Task material:
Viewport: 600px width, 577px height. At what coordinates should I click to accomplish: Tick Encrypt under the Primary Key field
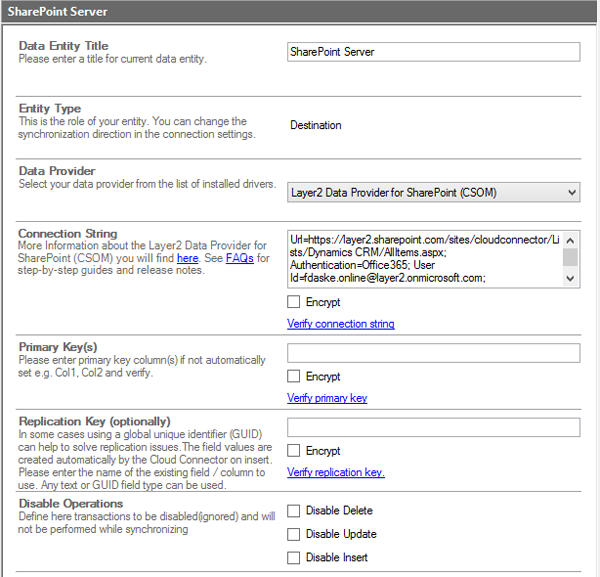pyautogui.click(x=294, y=376)
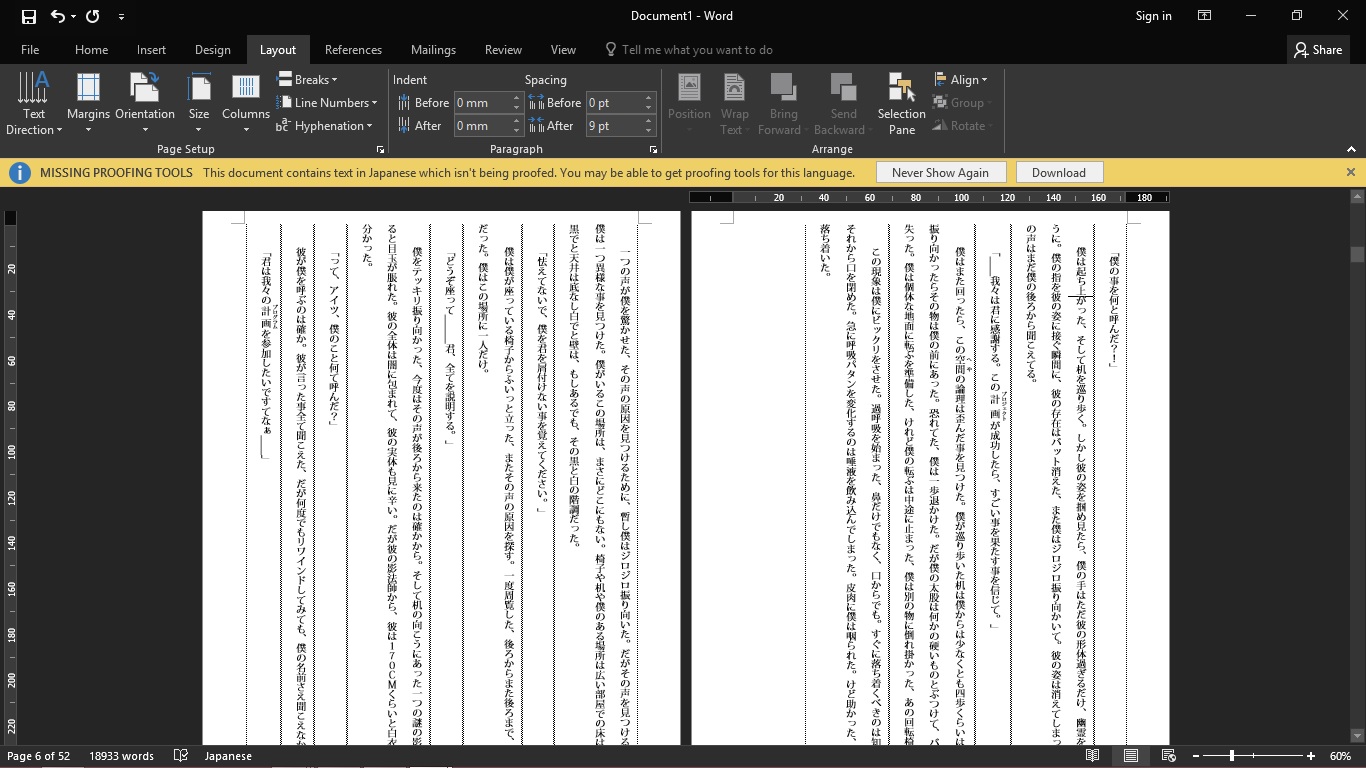Click the Download proofing tools button
The height and width of the screenshot is (768, 1366).
click(1058, 173)
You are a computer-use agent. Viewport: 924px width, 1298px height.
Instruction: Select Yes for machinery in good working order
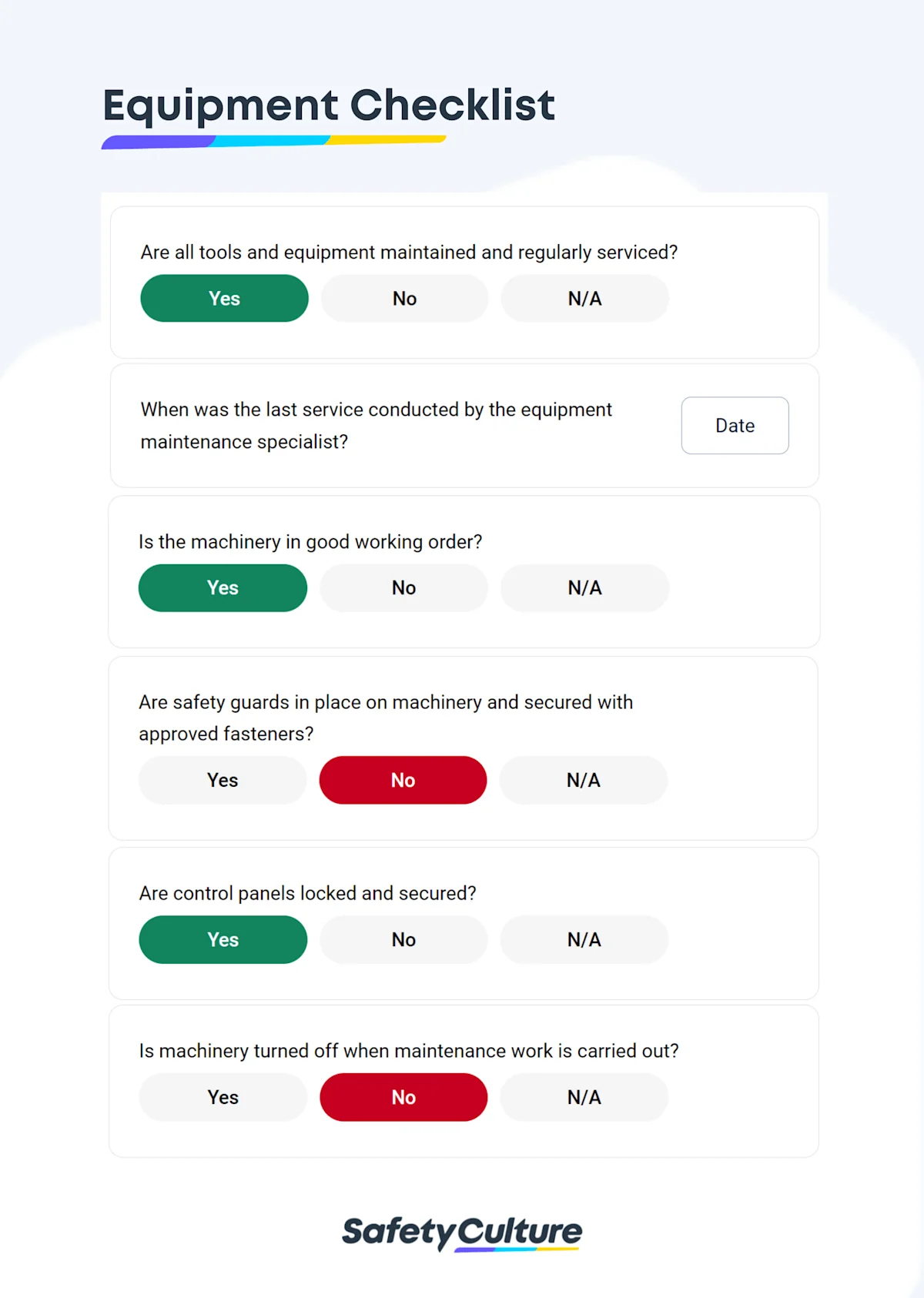click(223, 588)
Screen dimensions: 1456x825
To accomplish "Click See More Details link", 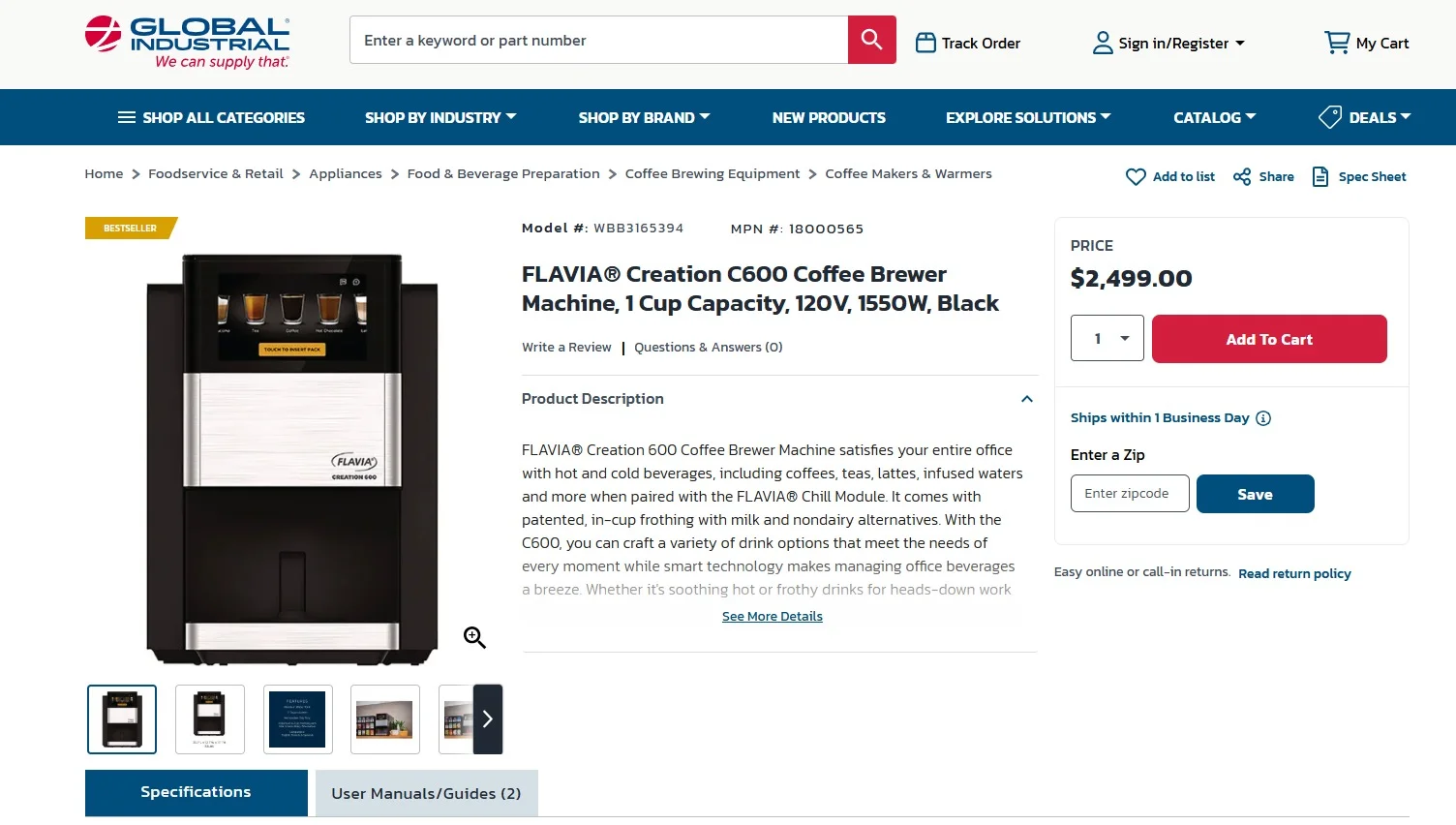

Written task:
Write out the items from the first line through the line with "click(1058, 173)", copying each line as it stands, and leave out the pictures.

Problem solution:
Viewport: 600px width, 577px height. At what coordinates should I click to accomplish: Tick Encrypt under the Primary Key field
pyautogui.click(x=294, y=376)
Click the Download proofing tools button
The height and width of the screenshot is (768, 1366).
click(1058, 173)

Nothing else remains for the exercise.